■ Problem to work on: Retype the agentmoat repository page from "## Quickstart" to "the tool work." without altering any character.

0hardik1/agentmoat
GitHub: 0hardik1/agentmoat
Stars: 1 | Forks: 0
# agentmoat
[](https://github.com/0hardik1/agentmoat/releases)
[](LICENSE)
[](https://github.com/0hardik1/agentmoat/actions/workflows/ci.yml)
[](go.mod)
[](https://goreportcard.com/report/github.com/0hardik1/agentmoat)
https://github.com/user-attachments/assets/2b04bc86-74a2-4936-a829-4653559eb954
The threat model and CVE backdrop live in [`docs/threat-model.md`](docs/threat-model.md).
## Quickstart
From a fresh clone, against a local kind cluster with real gVisor preinstalled:
git clone https://github.com/0hardik1/agentmoat
cd agentmoat
make kind-up # builds the gVisor-enabled kind node image, then creates the cluster
make e2e # runs scan -> plan -> apply -> rollback end-to-end and asserts the results
`make e2e` exercises the full pipeline against a real `runsc` runtime and
probes patched pods for gVisor markers in `dmesg`. It is the fastest way to
see the tool work.

■ Provided material:

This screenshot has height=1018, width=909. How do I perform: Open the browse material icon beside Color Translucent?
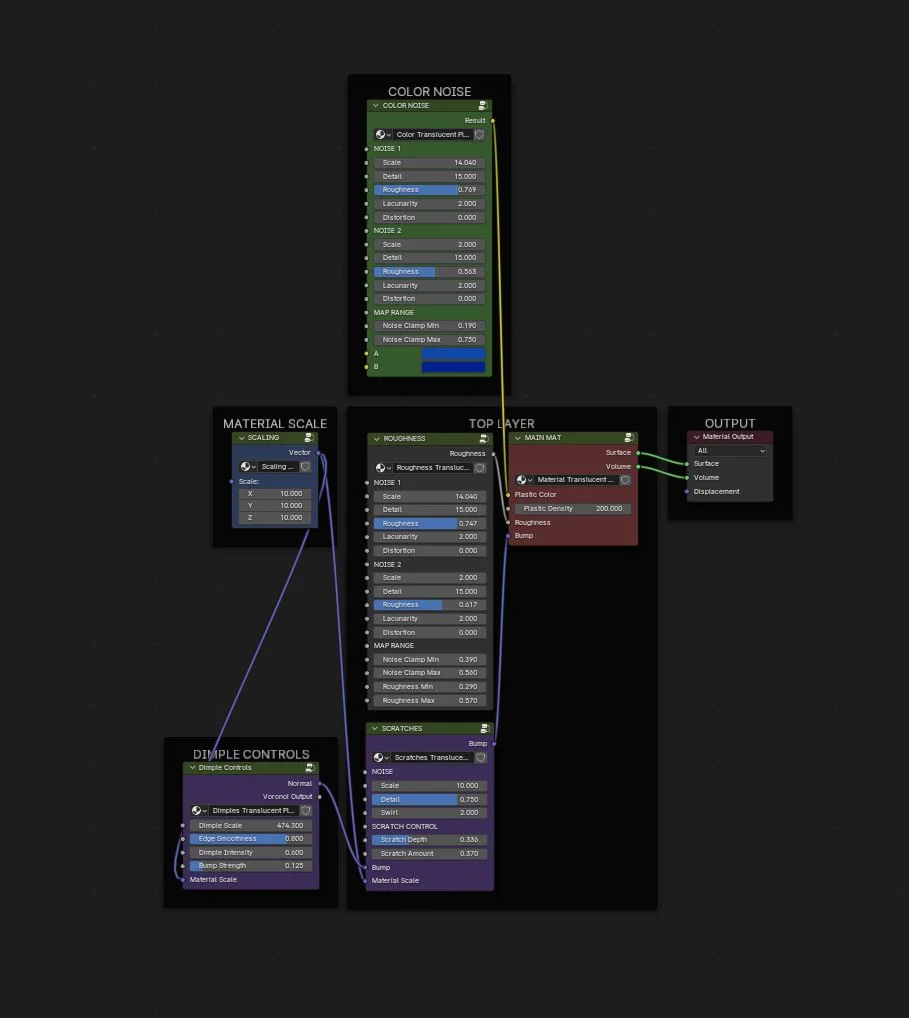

■ Written response:
## Quickstart
From a fresh clone, against a local kind cluster with real gVisor preinstalled:
git clone https://github.com/0hardik1/agentmoat
cd agentmoat
make kind-up # builds the gVisor-enabled kind node image, then creates the cluster
make e2e # runs scan -> plan -> apply -> rollback end-to-end and asserts the results
`make e2e` exercises the full pipeline against a real `runsc` runtime and
probes patched pods for gVisor markers in `dmesg`. It is the fastest way to
see the tool work.